Data START

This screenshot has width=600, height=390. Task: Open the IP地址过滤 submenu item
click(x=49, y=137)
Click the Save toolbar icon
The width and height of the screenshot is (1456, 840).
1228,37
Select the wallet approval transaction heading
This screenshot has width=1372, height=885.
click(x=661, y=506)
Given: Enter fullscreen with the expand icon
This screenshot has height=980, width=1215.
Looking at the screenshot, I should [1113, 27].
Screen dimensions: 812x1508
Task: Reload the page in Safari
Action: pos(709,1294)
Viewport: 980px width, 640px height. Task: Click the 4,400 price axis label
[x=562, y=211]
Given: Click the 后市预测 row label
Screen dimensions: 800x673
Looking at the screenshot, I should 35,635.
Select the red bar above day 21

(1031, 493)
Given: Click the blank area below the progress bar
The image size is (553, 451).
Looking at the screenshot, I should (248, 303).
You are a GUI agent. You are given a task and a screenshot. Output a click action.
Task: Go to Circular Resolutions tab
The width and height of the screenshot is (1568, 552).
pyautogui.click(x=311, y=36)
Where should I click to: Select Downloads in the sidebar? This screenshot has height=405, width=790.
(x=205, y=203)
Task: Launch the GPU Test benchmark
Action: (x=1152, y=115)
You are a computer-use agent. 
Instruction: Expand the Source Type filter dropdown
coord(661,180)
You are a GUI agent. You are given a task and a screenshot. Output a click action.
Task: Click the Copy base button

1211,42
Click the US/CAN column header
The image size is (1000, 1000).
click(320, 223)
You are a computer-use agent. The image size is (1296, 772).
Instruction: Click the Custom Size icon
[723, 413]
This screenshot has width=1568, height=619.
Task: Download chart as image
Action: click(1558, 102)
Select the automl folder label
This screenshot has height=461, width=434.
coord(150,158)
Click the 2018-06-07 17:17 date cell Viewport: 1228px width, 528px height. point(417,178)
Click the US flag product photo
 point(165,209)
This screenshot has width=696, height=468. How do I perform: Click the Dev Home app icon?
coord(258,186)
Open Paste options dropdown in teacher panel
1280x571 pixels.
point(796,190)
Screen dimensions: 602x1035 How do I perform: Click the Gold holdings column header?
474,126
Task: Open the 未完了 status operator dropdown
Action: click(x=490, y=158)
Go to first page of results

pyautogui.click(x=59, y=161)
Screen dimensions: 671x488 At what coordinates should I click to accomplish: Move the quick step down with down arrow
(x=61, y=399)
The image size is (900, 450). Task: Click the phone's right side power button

Data END

Task prompt = The entries above should be copied out exactly, with none left out.

Solution for this task =
This screenshot has width=600, height=390. Task: Open the IP地址过滤 submenu item
click(x=49, y=137)
Click the Save toolbar icon
The width and height of the screenshot is (1456, 840).
1228,37
Select the wallet approval transaction heading
This screenshot has width=1372, height=885.
click(x=661, y=506)
Given: Enter fullscreen with the expand icon
This screenshot has height=980, width=1215.
Looking at the screenshot, I should [1113, 27].
Screen dimensions: 812x1508
Task: Reload the page in Safari
Action: pos(709,1294)
Viewport: 980px width, 640px height. Task: Click the 4,400 price axis label
[x=562, y=211]
Given: Click the 后市预测 row label
Screen dimensions: 800x673
Looking at the screenshot, I should 35,635.
Select the red bar above day 21

(1031, 493)
Given: Click the blank area below the progress bar
The image size is (553, 451).
Looking at the screenshot, I should (248, 303).
You are a GUI agent. You are given a task and a screenshot. Output a click action.
Task: Go to Circular Resolutions tab
The width and height of the screenshot is (1568, 552).
pyautogui.click(x=311, y=36)
Where should I click to: Select Downloads in the sidebar? This screenshot has height=405, width=790.
(x=205, y=203)
Task: Launch the GPU Test benchmark
Action: (x=1152, y=115)
You are a computer-use agent. 
Instruction: Expand the Source Type filter dropdown
coord(661,180)
You are a GUI agent. You are given a task and a screenshot. Output a click action.
Task: Click the Copy base button

1211,42
Click the US/CAN column header
The image size is (1000, 1000).
click(320, 223)
You are a computer-use agent. The image size is (1296, 772).
Instruction: Click the Custom Size icon
[723, 413]
This screenshot has width=1568, height=619.
Task: Download chart as image
Action: click(1558, 102)
Select the automl folder label
This screenshot has height=461, width=434.
coord(150,158)
Click the 2018-06-07 17:17 date cell Viewport: 1228px width, 528px height. point(417,178)
Click the US flag product photo
 point(165,209)
This screenshot has width=696, height=468. How do I perform: Click the Dev Home app icon?
coord(258,186)
Open Paste options dropdown in teacher panel
1280x571 pixels.
point(796,190)
Screen dimensions: 602x1035 How do I perform: Click the Gold holdings column header?
474,126
Task: Open the 未完了 status operator dropdown
Action: click(x=490, y=158)
Go to first page of results

pyautogui.click(x=59, y=161)
Screen dimensions: 671x488 At what coordinates should I click to accomplish: Move the quick step down with down arrow
(x=61, y=399)
The image size is (900, 450). Task: Click the phone's right side power button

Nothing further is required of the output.